--- DATA RECORDS ---

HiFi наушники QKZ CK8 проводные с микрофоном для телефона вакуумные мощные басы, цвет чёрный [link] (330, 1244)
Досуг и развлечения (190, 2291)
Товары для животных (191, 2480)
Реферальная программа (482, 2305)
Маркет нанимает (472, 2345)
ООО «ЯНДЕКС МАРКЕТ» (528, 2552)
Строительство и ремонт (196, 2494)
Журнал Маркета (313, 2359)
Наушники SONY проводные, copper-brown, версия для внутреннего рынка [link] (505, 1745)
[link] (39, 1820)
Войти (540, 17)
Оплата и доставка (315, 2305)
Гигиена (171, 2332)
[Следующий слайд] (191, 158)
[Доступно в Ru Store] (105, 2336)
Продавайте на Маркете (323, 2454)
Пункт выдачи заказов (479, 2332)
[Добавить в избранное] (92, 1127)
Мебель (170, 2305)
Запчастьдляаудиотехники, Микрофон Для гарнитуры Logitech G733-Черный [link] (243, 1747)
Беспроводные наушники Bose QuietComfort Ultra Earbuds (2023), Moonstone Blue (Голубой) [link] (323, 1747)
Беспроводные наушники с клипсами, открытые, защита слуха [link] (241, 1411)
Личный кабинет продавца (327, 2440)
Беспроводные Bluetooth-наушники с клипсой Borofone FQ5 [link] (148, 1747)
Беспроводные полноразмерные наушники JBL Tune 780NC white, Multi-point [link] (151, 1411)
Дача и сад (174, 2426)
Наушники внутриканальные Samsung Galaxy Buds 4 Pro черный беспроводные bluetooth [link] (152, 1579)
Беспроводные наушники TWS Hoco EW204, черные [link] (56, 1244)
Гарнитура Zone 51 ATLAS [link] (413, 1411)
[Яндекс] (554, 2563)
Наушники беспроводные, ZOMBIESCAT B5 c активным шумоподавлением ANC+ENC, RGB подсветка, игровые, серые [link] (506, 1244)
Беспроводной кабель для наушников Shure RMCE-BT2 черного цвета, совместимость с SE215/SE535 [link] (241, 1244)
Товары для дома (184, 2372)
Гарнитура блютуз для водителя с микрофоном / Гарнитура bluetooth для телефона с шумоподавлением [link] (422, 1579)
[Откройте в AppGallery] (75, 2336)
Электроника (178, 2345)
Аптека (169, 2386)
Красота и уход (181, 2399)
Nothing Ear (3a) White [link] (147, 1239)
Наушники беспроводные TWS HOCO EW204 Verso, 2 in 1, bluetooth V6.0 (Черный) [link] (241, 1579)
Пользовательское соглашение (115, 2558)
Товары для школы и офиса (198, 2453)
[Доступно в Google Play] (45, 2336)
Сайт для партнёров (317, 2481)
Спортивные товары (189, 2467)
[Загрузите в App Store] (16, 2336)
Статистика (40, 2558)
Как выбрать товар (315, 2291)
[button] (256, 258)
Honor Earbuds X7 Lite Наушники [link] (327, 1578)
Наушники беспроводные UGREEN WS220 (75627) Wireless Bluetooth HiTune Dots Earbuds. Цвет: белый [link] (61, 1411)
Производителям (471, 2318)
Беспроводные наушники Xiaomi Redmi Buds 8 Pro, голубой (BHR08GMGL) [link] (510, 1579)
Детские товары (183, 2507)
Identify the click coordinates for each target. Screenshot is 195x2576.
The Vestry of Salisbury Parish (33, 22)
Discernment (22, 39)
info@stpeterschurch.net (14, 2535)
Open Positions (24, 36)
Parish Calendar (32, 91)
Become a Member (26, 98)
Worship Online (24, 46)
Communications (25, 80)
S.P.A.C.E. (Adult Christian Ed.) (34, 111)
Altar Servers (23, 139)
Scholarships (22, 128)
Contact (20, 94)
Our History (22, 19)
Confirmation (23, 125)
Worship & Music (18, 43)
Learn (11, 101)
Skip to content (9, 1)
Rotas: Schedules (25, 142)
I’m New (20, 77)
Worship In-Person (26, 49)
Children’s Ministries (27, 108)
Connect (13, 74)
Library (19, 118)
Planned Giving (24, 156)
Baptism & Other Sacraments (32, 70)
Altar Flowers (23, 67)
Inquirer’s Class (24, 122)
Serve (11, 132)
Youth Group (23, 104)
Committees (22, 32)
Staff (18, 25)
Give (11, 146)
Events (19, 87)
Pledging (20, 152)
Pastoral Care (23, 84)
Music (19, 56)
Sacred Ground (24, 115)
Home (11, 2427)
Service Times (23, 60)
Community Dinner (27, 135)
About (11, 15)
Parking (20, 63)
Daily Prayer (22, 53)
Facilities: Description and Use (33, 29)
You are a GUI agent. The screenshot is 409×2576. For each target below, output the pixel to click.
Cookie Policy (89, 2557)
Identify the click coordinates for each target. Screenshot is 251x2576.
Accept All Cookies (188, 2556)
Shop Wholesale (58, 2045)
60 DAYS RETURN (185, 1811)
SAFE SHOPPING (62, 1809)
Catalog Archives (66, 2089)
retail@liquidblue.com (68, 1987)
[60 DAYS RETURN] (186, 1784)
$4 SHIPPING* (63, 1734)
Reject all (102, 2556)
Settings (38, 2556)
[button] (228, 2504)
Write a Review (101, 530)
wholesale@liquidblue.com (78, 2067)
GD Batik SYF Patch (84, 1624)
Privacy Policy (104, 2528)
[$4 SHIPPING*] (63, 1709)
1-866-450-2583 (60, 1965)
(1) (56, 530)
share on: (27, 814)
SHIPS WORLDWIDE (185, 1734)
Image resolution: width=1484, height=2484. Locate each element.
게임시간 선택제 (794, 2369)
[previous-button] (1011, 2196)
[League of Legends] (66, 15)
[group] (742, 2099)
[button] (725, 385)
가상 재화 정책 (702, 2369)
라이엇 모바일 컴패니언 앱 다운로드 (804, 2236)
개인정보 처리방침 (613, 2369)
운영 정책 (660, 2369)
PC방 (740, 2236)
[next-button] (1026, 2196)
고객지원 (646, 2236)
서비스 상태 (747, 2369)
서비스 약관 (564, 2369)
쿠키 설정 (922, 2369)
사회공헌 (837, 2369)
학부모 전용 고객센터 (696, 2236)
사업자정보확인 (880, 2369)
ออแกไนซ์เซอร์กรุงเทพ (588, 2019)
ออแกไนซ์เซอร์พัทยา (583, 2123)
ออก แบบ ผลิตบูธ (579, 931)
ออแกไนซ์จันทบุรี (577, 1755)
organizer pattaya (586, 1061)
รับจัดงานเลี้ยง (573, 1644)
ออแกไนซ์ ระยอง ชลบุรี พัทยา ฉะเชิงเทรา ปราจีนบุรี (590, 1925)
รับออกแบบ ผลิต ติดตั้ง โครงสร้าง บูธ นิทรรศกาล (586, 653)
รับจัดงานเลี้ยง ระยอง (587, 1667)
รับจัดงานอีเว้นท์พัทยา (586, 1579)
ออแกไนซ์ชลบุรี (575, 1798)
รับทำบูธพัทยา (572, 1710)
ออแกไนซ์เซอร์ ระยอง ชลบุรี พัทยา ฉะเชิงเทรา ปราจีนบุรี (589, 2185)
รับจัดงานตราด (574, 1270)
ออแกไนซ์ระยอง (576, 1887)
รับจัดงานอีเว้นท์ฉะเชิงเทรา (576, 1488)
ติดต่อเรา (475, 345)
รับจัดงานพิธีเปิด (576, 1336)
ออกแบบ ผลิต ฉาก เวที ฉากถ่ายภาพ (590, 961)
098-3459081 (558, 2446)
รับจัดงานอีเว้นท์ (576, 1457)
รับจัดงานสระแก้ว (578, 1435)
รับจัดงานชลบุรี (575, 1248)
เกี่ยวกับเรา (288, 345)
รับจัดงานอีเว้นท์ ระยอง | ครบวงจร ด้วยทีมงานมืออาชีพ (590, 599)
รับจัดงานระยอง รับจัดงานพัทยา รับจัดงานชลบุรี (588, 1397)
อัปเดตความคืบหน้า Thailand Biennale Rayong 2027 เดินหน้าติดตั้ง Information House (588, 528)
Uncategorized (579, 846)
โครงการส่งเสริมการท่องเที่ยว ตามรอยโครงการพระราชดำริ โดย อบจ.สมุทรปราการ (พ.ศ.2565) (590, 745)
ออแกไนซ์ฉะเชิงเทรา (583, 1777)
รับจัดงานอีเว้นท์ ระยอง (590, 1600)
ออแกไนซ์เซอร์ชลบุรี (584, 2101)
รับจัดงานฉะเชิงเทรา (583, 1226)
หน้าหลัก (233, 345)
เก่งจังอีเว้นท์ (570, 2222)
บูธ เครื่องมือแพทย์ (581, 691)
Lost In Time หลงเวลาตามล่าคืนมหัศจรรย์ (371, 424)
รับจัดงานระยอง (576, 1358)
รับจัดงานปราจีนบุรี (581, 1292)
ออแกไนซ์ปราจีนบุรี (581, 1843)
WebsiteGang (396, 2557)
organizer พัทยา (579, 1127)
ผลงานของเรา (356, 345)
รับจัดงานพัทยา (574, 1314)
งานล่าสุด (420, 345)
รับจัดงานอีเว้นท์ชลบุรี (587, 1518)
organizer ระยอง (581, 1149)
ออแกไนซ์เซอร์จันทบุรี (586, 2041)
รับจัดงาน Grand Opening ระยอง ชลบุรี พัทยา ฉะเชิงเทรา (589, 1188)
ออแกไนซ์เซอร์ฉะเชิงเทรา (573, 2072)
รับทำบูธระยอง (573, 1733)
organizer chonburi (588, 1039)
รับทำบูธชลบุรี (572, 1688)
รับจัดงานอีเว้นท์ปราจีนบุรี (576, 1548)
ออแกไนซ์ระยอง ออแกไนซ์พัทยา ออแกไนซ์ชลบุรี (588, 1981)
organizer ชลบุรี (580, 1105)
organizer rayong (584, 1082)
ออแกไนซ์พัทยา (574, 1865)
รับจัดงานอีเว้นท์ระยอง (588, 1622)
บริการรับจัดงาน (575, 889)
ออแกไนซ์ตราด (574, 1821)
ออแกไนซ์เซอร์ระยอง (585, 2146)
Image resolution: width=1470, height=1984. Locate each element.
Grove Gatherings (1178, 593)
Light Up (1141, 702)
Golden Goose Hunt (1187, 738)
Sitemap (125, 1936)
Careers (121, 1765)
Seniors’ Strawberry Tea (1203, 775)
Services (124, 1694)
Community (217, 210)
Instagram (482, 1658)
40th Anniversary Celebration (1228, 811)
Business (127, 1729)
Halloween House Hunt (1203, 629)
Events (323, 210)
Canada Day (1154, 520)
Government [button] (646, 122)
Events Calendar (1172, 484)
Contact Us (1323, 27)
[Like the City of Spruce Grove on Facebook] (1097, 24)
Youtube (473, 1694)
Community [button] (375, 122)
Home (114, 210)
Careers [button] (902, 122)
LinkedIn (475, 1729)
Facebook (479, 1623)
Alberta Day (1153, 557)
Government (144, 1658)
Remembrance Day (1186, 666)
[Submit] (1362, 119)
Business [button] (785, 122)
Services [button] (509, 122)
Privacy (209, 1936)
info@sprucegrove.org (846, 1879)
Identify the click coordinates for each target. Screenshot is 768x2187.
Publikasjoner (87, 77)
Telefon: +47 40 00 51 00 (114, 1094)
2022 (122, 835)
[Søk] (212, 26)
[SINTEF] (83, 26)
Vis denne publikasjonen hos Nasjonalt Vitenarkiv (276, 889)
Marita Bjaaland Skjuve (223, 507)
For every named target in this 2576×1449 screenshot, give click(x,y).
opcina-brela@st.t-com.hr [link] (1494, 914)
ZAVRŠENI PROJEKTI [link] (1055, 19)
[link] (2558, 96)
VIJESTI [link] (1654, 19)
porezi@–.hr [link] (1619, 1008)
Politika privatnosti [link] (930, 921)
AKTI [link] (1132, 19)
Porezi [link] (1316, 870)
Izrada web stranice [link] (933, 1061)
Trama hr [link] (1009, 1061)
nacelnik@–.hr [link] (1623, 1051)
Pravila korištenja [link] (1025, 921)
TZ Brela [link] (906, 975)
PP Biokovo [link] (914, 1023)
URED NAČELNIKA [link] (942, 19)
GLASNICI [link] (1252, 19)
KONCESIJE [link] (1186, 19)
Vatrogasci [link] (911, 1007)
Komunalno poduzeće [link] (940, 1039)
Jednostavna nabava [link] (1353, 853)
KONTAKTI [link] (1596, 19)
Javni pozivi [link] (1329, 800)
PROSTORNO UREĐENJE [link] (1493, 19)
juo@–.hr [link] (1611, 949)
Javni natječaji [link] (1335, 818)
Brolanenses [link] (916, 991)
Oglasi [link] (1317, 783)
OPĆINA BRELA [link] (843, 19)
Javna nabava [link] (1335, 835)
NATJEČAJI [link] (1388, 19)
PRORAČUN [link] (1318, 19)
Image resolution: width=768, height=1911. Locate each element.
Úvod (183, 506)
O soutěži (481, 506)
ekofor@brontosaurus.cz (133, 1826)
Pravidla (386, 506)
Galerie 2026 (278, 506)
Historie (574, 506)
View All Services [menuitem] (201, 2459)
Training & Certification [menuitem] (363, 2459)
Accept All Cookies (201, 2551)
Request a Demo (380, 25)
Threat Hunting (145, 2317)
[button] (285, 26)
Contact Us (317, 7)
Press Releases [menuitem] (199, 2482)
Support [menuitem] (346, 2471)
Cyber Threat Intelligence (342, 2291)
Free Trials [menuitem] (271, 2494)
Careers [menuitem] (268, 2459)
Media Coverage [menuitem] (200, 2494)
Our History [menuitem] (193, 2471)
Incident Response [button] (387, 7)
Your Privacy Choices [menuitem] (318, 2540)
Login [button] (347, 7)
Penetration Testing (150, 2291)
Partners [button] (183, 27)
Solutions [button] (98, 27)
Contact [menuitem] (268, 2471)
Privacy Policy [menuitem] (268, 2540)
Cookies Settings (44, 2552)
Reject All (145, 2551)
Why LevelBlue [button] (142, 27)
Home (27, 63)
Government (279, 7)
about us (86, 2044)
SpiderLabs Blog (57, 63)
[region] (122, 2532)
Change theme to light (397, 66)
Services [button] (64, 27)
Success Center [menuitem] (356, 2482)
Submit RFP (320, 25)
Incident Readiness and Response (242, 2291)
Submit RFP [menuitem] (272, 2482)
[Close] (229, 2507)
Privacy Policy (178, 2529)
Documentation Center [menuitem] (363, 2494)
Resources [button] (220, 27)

---

▸ WHAT YOU NEED TO DO
Give only the lines from the one holding "Staff (18, 25)" through the one holding "Daily Prayer (22, 53)", each restated exactly as it appears above.

▸ TASK RESULT
Staff (18, 25)
Give (11, 146)
Events (19, 87)
Pledging (20, 152)
Pastoral Care (23, 84)
Music (19, 56)
Sacred Ground (24, 115)
Home (11, 2427)
Service Times (23, 60)
Community Dinner (27, 135)
About (11, 15)
Parking (20, 63)
Daily Prayer (22, 53)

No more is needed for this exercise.